Так историк оказался в Саратове. Это была ссылка. Ссыльных полагалось определить на службу. Костомаров занял должность переводчика при губернском правлении, но работы у него не было, вместо этого он стал заведовать сначала уголовным столом в губернаторской канцелярии, а потом секретным.
«В последнем, — рассказывает он, — производились дела преимущественно раскольничьи, что для меня было довольно любопытно. Тут я увидел строгие преследования и стеснения раскольников, бывшие в силе при архиерействе Иакова, недавно перед тем переведенного в Нижний. Занятие сектантскими делами влекло меня к ознакомлению с миром раскольничьим, но это было не так-то легко: с одной стороны, при крайней сосредоточенности, какою отличаются сектанты в сношениях с чиновниками; с другой — при моем положении ссылочного близкие сношения с раскольниками могли бы возбудить подозрение начальства. Я успел, однако, на первых порах познакомиться с одним раскольничьим семейством, имевшим под городом сад, куда я стал ездить для прогулки…

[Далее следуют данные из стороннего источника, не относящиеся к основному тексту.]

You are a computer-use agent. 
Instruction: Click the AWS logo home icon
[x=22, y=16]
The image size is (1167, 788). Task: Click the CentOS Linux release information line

На следующий год я познакомился и сошелся с кружком сосланных поляков. Эти были люди развитые, и мне было приятно в их обществе, хотя их польский патриотизм не раз наталкивался на мои русские симпатии и подавал повод к горячим, хотя и приятельским, спорам». В Саратове возродилась и затея Костомарова собрать этнографический материал. Он пишет, что «перебрал все, что мог найти печатного из актов и документов, касающихся внутреннего русского быта прошедших времен, и делал выписки и заметки на особых билетах, составляя из них отделения, касающиеся разных отраслей исторической жизни». Однако даже увлечение местным народными песнями и сказаниями оказалось совсем небезопасным! Историк отдал для напечатания в «Саратовских губернских ведомостях» собранные песни, но не подписывал своего имени. И еще не было завершено печатание этих песен, «как вдруг из Петербурга получается бумага, где извещается, что высшая правительственная власть заметила, что в „Саратовских губернских ведомостях“ печатаются некстати народные песни непристойного содержания, причем против одной песни было замечено: „мерзость, гадость; если такие песни существуют, то дело губернского начальства искоренять их, а не распространять посредством печати…“
Вследствие этого повелено было цензора, пропустившего песни, отставить от должности с лишением пенсиона. Цензором был директор саратовской гимназии, который, однако, сумел отписаться и оправдаться. Я думал, что доберутся и до меня, но меня не спрашивали». Как бы то ни было, в отличившийся Саратов был назначен новый полицеймейстер, «отличившийся тем, что на первых же порах, желая угодить начальству, неблагосклонно взглянувшему на песни, ездил по городу с казаком и приказывал бить плетью людей, которых заставал с гармониками поющих песни». А в начале следующего года этот полицеймейстер решил ужесточить режим всех поднадзорных лиц. Однажды он затребовал к себе всех ссыльных и поднадзорных.